La poésie de Ferlinghetti aborde souvent la politique et les grands débats sociaux. Il essaie aussi de défier la perception courante du rôle de l'artiste dans le monde. Le groupe italien Timoria lui a consacré une chanson, intitulée Ferlinghetti Blues (de leur album El Topo Grand Hotel), et Ferlinghetti lui-même y a enregistré un de ses poèmes.

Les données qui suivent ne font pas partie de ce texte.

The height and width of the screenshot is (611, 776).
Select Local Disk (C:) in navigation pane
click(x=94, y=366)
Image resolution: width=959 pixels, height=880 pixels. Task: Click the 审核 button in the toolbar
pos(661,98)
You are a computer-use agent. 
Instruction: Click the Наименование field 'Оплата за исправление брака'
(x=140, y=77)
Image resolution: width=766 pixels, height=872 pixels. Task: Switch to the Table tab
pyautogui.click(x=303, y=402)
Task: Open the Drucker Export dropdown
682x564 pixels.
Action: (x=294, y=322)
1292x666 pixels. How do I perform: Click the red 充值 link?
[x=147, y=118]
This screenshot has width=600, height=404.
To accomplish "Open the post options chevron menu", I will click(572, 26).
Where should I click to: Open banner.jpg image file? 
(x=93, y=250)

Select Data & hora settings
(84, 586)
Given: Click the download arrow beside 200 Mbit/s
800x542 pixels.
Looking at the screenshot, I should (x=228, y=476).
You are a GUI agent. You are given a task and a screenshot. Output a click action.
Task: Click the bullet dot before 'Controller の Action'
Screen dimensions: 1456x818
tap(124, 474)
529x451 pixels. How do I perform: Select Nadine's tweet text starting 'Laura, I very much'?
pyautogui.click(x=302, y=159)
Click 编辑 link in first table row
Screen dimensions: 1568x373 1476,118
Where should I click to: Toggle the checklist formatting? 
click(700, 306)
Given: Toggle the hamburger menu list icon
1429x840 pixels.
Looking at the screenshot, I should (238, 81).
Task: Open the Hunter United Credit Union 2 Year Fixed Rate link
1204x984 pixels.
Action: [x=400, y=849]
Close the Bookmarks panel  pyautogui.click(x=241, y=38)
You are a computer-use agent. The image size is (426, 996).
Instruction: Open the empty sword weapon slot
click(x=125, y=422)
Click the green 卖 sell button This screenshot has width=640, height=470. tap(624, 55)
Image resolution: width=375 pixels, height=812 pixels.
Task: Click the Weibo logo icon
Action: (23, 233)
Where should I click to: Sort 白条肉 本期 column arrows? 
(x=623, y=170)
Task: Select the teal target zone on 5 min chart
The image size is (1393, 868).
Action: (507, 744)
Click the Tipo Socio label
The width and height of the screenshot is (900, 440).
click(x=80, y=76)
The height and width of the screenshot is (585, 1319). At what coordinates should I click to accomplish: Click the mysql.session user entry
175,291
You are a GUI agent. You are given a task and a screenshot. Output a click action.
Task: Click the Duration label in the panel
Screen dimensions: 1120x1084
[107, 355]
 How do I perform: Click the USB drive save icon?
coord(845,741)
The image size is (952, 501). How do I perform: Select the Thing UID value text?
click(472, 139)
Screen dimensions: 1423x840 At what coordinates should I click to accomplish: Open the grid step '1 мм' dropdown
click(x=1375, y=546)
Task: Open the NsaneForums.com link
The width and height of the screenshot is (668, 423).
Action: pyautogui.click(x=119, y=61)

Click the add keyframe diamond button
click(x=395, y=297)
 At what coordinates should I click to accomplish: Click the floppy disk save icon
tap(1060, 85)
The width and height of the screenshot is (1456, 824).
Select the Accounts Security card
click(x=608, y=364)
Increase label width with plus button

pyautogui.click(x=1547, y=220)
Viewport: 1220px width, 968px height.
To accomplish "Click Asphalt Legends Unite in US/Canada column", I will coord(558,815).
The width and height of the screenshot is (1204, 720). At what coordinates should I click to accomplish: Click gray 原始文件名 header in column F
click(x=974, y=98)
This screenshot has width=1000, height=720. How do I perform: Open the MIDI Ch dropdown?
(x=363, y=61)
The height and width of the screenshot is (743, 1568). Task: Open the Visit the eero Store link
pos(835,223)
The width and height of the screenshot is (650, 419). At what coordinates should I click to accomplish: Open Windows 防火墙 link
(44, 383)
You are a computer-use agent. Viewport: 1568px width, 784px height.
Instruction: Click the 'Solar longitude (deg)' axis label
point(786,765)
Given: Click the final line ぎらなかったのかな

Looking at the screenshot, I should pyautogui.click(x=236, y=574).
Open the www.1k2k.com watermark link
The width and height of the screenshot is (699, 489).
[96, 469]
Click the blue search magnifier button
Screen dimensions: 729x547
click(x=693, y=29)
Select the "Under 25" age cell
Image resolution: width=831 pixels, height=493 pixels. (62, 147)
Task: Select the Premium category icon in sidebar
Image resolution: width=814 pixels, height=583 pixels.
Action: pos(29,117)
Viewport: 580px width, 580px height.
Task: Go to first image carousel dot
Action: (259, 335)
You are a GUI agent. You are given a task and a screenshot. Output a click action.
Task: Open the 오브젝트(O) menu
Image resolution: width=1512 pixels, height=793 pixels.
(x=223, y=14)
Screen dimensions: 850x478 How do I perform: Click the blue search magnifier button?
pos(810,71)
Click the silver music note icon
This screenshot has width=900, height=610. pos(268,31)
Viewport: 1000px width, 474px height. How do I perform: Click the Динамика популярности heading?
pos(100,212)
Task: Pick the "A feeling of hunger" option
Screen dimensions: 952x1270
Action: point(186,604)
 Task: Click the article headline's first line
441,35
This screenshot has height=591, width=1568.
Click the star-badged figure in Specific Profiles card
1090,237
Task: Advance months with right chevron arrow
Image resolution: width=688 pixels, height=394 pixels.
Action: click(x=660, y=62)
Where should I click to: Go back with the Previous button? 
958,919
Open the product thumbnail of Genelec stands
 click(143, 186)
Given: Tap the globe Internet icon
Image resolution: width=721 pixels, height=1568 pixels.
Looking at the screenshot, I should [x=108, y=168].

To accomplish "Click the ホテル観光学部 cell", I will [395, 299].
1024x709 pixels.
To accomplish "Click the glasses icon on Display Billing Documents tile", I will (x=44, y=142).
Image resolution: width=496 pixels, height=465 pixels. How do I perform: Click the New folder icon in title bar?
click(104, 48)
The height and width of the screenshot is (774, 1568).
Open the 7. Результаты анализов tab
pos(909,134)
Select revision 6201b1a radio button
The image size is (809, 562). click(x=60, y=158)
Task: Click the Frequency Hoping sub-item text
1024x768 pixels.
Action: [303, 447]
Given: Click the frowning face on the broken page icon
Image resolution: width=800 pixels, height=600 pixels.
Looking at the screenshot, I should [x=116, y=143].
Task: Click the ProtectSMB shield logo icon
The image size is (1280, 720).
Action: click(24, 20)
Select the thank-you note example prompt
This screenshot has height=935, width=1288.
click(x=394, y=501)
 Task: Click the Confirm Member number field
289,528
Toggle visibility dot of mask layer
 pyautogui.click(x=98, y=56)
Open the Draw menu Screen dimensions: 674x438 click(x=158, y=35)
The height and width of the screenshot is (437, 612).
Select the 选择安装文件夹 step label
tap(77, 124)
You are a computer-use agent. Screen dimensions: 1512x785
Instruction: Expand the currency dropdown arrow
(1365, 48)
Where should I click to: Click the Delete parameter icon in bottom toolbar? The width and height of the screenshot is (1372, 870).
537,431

Lawrence Ferlinghetti "Last Prayer"
Loud Prayer (Lawrence Ferlinghetti)
Our father whose art's in heaven
hollow be thy name
unless things change
Thy wigdom come and gone
thy will will be undone
on earth as it isn't heaven
Give us this day our daily bread
at least three times a day
and forgive us our trespasses
as we would forgive those lovelies
whom we wish would trespass against us
And lead us not into temptation
too often on weekdays
but deliver us from evil
whose presence remains unexplained
in thy kingdom of power and glory
oh man
Bob Dylan, Allen Ginsberg et Lawrence Ferlinghetti
SALUT D'AMOUR
A tout animal qui mange ou tire sur sa propre espèce
A chaque chasseur en 4x4 avec fusil à lunette monté à l'arrière
A chaque tireur d'élite ou ninja de Forces spéciales
A chaque redneek botté avec pitbull et fusil a canon scié
A chaque membre des forces de l'ordre avec chiens dressés pour traquer et tuer
A chaque flic ou indic en civil ou agent secret avec holster rempli de mort
A chaque serviteur du peuple tirant sur le peuple ou visant un malfaiteur en fuite pour tuer
A chaque guarde civil de tout pays gardien des citoyens avec menottes et carabines
A chaque garde frontière devant n'importe quel Check point Charley de n'importe quel côté de n'importe quel Mur de Berlin de Bamboo ou Totilla Curtain
A chaque motard CRS d'élite patrouille fédérale en pantalon de cheval fait sur mesure casque en plastique cravate lacet
A chaque voiture de patrouille avec fusil à pompe sirènes hurlantes chaque blindé anti-émeute avec lance-à-eau et matraques prêtes à servir
A tout pilote d'élite avec missile laser et napalm plein les ailes
A chaque commandant au sol donnant la bénédiction aux bombardiers qui décollent
A n'importe quel Département d'Etat de n'importe quelle superpuissance marchande d'armes vendant aux deux côtés de n'importe quel conflit à la fois
A n'importe quel nationaliste extrêmiste de quelque nation que ce soit dans n'importe quel monde tiers est ouest nord sud
Qui tue pour sa nation chérie
A n'importe quel prophète poète enflammé armé de fusils de symboles ou de rhétorique
A chaque propagateur de la foi et de la raison de la lumière spirituelle par la force des armes
A chaque instrument attitré de la légitime puissance publique de n'importe quel pouvoir d'état
A tous et à chacun qui tuent tuent tuent encore et toujours au nom de la paix
Je lève - seul et unique salut possible! - mon doigt majeur.